On the other hand the backpack bombs could have just been the diversionary blasts to enable patsies to be framed, just like the planes flying into the towers acted as the diversionary cover for the explosives planted inside the World Trade Center.
Remember that the London Metropolitan Police Anti-Terrorist Branch themselves reported that from studying the behavior of the alleged suicide bombers before the attacks via CCTV footage, the bombers “did not fit the preconceived terrorist profile.”
The suspects were seen to be arguing with cashiers, walking in and out of shops, including McDonalds, and “bumping into people” in the minutes before the blasts – hardly the behavior of people who are in the final crucial moments of planning a terror attack in which they will be killed, and who wish to go unnoticed.
“I’ve seen the CCTV footage of these people. They do not appear to be on their way to commit any crime at all,” a London Metropolitan Police representative said.
“The roundtrip tickets, the fact that one of them spent a lot recently repairing his car and one of them had a family and was the teacher of the disabled and underprivileged children, it doesn’t ring right,” said Paul Beaver, a security and defense expert in London with close police contacts. “If you had that much commitment, how are you going to take your life? It’s happened in Palestine, but these people were brought up in the UK.”
Turning back to the question of devices planted under the train, the get out clause of the “exercise” or “drill” scenario would have also provided culpability cover if investigators started asking questions about objects underneath the carriage.
As we have exhaustively documented, such a drill did take place on the morning of 7/7.

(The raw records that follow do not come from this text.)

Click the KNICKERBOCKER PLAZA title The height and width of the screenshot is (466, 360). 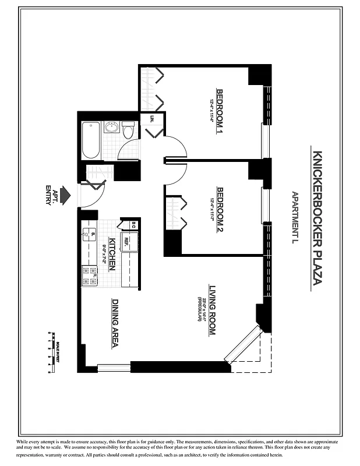(x=318, y=218)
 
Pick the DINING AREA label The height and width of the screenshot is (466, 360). (x=115, y=324)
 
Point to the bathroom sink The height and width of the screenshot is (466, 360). (x=112, y=127)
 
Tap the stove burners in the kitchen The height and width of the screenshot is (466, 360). (x=89, y=276)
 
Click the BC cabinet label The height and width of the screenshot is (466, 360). (x=133, y=224)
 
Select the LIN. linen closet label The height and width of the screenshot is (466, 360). (x=152, y=119)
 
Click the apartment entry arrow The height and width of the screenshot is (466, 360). (x=65, y=192)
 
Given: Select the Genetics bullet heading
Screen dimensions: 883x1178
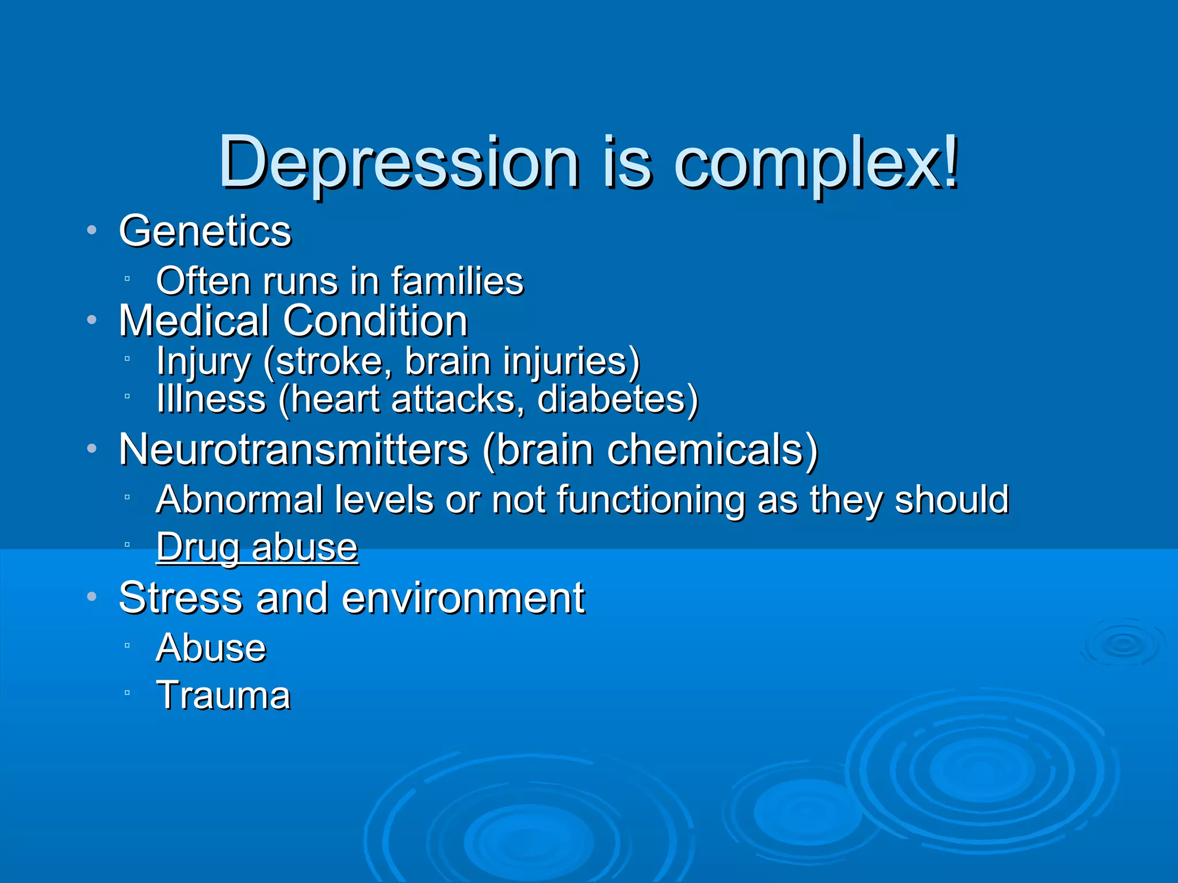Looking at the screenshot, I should (x=205, y=231).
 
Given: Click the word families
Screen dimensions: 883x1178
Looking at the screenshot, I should (x=457, y=281).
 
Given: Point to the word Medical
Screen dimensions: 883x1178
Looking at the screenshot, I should (x=194, y=321).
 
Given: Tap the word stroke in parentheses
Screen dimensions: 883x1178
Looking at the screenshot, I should (x=328, y=362).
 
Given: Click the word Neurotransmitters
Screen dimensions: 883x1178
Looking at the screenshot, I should (x=293, y=450).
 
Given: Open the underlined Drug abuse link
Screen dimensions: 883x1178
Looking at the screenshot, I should (x=257, y=547).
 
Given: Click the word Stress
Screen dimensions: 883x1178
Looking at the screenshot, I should (x=180, y=598).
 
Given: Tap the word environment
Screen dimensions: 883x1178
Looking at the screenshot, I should (x=463, y=598).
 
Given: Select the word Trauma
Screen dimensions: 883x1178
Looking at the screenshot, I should (x=223, y=695).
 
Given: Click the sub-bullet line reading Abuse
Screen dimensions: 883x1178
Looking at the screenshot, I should (x=211, y=648).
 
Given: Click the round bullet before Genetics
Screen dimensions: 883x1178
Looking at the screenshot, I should (x=91, y=231).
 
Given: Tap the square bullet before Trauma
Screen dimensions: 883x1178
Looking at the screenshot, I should (x=127, y=693).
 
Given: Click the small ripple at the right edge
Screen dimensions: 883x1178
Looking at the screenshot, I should (x=1123, y=643).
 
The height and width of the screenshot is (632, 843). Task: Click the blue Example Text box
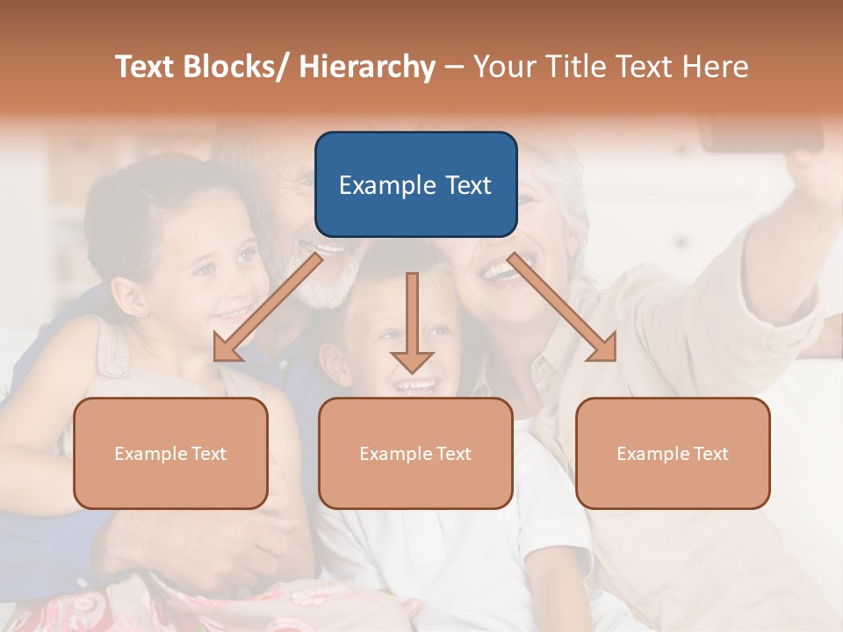click(x=415, y=184)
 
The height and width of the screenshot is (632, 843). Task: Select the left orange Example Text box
click(x=170, y=453)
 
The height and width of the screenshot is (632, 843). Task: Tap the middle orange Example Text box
click(x=414, y=453)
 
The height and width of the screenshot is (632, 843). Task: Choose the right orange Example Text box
click(x=673, y=453)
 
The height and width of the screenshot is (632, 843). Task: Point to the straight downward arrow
click(x=412, y=321)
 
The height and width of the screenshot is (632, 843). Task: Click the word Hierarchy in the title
click(x=367, y=67)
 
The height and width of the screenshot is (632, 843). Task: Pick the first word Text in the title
click(x=144, y=67)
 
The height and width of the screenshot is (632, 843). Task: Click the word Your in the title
click(x=504, y=67)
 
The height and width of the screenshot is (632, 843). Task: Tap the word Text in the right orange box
click(x=710, y=454)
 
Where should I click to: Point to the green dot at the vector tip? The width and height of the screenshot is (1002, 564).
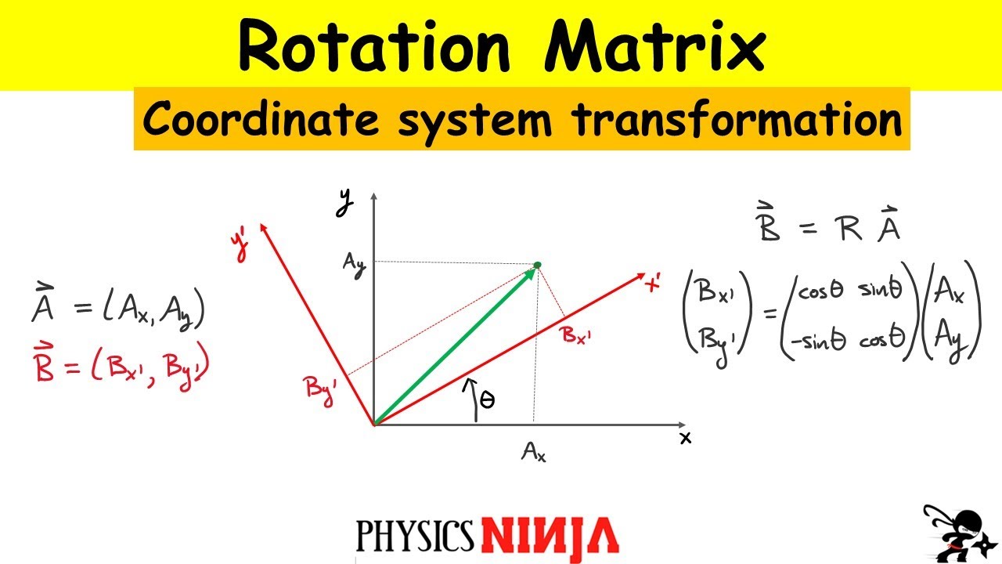pyautogui.click(x=538, y=266)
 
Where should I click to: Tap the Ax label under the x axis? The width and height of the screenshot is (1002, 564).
pyautogui.click(x=534, y=452)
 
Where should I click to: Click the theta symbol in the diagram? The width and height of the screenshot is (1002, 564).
pyautogui.click(x=486, y=401)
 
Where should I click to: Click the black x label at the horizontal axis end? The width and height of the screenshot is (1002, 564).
pyautogui.click(x=686, y=438)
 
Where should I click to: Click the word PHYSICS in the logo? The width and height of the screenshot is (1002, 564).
pyautogui.click(x=415, y=536)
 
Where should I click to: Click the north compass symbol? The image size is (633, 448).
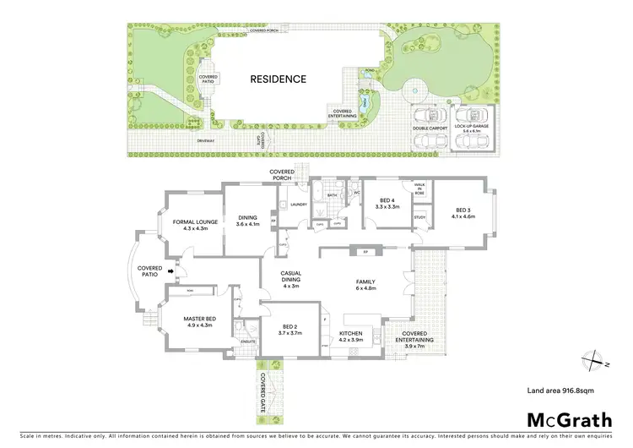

A consultancy agency with government and police connections was running an exercise for a company that revolved around the London Underground being bombed at the exact same times and locations as happened in real life on the morning of July 7th.
For individuals to plant bombs underneath trains and secure them in place without being caught, they would need to secure access to the trains. In this scenario, London Underground could have been told that a dummy device was to be placed underneath the train as part of an exercise to test security and alertness. When the real attacks happened some LU officials would have been alarmed but their suspicions would have dampened when it was revealed that the bombs were carried in backpacks, meaning that the drill was just a strange ‘coincidence’.
It is important to stress that this is just one piece of evidence amidst a myriad of smoking guns that all directly contradict the government’s official story. A summary of that evidence can be found here. An archive containing further stories can be found here.
Questions surrounding the 7/7 bombings have been met with a stonewall response from the British government, leading victims’ relatives to call for an independent inquiry.
Scotland Yard’s former head of counter-terrorism Andy Hayman, who was Assistant Commissioner for Special Operations at the time of the bombings in 2005, has also publicly called for an independent investigation into the bombings.
“Incidents of less gravity have attracted the status of a public inquiry — train crashes, a death in custody, and even other terrorist attacks. How can there not be a full, independent public inquiry into the deaths of 52 commuters on London’s transport system?,” said Hayman.
However, individuals who produced Internet documentaries about these questions, such as the author of 7/7: Ripple Effect, 60-year-old Anthony John Hill, have been targeted for character assassination by the media, and in particular the BBC. Hill was arrested merely for sending a copy of his DVD to a jury member after authorities accused him of perverting the course of justice.